# [Task brief]
Beneath this line is the data. Output exactly the lines from the line with "The image size is (1080, 485)." to the line with "Task: Click the filter funnel icon", both ends included, and nothing more.

(Saved data entries)
....

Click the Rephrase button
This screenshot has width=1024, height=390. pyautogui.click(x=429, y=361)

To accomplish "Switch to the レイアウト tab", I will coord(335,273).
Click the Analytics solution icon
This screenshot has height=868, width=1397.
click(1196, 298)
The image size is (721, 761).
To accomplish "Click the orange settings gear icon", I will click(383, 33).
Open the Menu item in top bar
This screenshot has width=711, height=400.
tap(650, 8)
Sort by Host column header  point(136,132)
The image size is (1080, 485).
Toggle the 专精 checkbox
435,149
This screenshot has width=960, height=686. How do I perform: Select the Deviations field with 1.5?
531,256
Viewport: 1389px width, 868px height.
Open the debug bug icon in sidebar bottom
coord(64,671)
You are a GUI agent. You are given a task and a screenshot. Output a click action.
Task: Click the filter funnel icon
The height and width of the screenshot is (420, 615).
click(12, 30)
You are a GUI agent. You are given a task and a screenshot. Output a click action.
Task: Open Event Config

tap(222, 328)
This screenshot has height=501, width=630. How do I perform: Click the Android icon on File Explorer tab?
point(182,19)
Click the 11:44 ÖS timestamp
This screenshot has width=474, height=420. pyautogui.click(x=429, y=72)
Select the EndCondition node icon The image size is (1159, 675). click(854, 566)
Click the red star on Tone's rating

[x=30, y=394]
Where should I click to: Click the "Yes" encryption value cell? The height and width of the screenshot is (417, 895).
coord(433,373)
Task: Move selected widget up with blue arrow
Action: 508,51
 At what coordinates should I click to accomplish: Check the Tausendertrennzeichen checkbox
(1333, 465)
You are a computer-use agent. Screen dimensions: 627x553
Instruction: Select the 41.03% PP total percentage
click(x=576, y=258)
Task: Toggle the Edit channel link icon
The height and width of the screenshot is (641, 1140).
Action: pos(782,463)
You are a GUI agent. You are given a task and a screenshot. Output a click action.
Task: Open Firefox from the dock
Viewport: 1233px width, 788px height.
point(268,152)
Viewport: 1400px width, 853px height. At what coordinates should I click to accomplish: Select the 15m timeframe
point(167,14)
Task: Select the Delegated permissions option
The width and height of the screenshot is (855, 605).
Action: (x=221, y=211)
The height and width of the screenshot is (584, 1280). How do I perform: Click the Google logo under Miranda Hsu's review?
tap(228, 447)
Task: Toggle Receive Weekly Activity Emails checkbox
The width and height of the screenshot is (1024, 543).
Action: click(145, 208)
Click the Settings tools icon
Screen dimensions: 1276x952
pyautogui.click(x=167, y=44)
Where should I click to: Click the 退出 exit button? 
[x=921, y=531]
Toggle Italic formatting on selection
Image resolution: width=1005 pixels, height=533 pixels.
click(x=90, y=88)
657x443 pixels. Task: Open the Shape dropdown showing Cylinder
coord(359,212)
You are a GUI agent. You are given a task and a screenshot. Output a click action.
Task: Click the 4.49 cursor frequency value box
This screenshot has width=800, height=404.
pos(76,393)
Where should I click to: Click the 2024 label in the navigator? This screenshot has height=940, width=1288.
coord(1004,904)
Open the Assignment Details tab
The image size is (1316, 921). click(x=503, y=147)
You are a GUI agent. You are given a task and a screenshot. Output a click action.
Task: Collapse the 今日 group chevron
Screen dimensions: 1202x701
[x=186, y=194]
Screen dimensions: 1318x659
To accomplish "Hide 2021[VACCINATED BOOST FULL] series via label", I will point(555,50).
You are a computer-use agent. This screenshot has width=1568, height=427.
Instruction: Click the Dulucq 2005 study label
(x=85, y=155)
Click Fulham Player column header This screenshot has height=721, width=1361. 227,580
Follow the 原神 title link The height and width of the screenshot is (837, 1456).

....

# [Answer for this exercise]
The image size is (1080, 485).
Toggle the 专精 checkbox
435,149
This screenshot has width=960, height=686. How do I perform: Select the Deviations field with 1.5?
531,256
Viewport: 1389px width, 868px height.
Open the debug bug icon in sidebar bottom
coord(64,671)
You are a GUI agent. You are given a task and a screenshot. Output a click action.
Task: Click the filter funnel icon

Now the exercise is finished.